Work order: Your task is to output all the records below, word for word.

Given records:
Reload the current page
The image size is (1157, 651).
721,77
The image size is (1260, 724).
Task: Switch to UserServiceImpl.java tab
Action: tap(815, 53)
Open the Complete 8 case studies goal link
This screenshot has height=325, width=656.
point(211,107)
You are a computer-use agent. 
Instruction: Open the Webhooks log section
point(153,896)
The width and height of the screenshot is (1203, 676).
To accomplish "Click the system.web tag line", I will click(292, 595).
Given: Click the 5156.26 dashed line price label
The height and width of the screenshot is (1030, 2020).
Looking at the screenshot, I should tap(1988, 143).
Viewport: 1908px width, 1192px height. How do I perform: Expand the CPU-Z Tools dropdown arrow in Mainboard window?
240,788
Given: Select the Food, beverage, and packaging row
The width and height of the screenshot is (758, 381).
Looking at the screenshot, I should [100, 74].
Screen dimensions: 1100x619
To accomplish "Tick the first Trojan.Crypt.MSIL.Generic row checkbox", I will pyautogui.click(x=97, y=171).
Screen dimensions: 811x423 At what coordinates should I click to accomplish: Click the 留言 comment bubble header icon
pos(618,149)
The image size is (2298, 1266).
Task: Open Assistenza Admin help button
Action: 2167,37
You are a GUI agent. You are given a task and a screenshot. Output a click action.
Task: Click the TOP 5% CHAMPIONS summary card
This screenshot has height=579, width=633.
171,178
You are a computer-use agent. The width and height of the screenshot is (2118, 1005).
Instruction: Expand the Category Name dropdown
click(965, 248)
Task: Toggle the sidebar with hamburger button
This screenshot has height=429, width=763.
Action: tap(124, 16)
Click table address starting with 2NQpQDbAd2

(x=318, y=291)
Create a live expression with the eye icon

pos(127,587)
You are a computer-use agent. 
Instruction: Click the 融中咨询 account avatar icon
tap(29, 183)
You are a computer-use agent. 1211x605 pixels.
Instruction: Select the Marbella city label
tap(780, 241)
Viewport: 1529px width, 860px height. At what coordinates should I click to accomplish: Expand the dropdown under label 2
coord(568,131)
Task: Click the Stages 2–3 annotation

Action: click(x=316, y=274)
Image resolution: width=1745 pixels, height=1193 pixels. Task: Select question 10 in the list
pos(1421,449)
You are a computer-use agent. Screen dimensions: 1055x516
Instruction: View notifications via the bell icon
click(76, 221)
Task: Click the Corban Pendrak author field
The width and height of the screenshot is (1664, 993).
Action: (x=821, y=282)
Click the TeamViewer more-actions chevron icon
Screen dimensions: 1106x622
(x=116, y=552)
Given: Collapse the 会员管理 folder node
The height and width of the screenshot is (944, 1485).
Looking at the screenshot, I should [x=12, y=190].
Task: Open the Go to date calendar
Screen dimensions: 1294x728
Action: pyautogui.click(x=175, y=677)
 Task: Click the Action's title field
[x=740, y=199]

Reply:
Reload the current page
The image size is (1157, 651).
721,77
The image size is (1260, 724).
Task: Switch to UserServiceImpl.java tab
Action: tap(815, 53)
Open the Complete 8 case studies goal link
This screenshot has height=325, width=656.
point(211,107)
You are a computer-use agent. 
Instruction: Open the Webhooks log section
point(153,896)
The width and height of the screenshot is (1203, 676).
To accomplish "Click the system.web tag line", I will click(292, 595).
Given: Click the 5156.26 dashed line price label
The height and width of the screenshot is (1030, 2020).
Looking at the screenshot, I should tap(1988, 143).
Viewport: 1908px width, 1192px height. How do I perform: Expand the CPU-Z Tools dropdown arrow in Mainboard window?
240,788
Given: Select the Food, beverage, and packaging row
The width and height of the screenshot is (758, 381).
Looking at the screenshot, I should [100, 74].
Screen dimensions: 1100x619
To accomplish "Tick the first Trojan.Crypt.MSIL.Generic row checkbox", I will pyautogui.click(x=97, y=171).
Screen dimensions: 811x423 At what coordinates should I click to accomplish: Click the 留言 comment bubble header icon
pos(618,149)
The image size is (2298, 1266).
Task: Open Assistenza Admin help button
Action: 2167,37
You are a GUI agent. You are given a task and a screenshot. Output a click action.
Task: Click the TOP 5% CHAMPIONS summary card
This screenshot has height=579, width=633.
171,178
You are a computer-use agent. The width and height of the screenshot is (2118, 1005).
Instruction: Expand the Category Name dropdown
click(965, 248)
Task: Toggle the sidebar with hamburger button
This screenshot has height=429, width=763.
Action: tap(124, 16)
Click table address starting with 2NQpQDbAd2

(x=318, y=291)
Create a live expression with the eye icon

pos(127,587)
You are a computer-use agent. 
Instruction: Click the 融中咨询 account avatar icon
tap(29, 183)
You are a computer-use agent. 1211x605 pixels.
Instruction: Select the Marbella city label
tap(780, 241)
Viewport: 1529px width, 860px height. At what coordinates should I click to accomplish: Expand the dropdown under label 2
coord(568,131)
Task: Click the Stages 2–3 annotation

Action: click(x=316, y=274)
Image resolution: width=1745 pixels, height=1193 pixels. Task: Select question 10 in the list
pos(1421,449)
You are a computer-use agent. Screen dimensions: 1055x516
Instruction: View notifications via the bell icon
click(76, 221)
Task: Click the Corban Pendrak author field
The width and height of the screenshot is (1664, 993).
Action: (x=821, y=282)
Click the TeamViewer more-actions chevron icon
Screen dimensions: 1106x622
(x=116, y=552)
Given: Collapse the 会员管理 folder node
The height and width of the screenshot is (944, 1485).
Looking at the screenshot, I should [x=12, y=190].
Task: Open the Go to date calendar
Screen dimensions: 1294x728
Action: pyautogui.click(x=175, y=677)
 Task: Click the Action's title field
[x=740, y=199]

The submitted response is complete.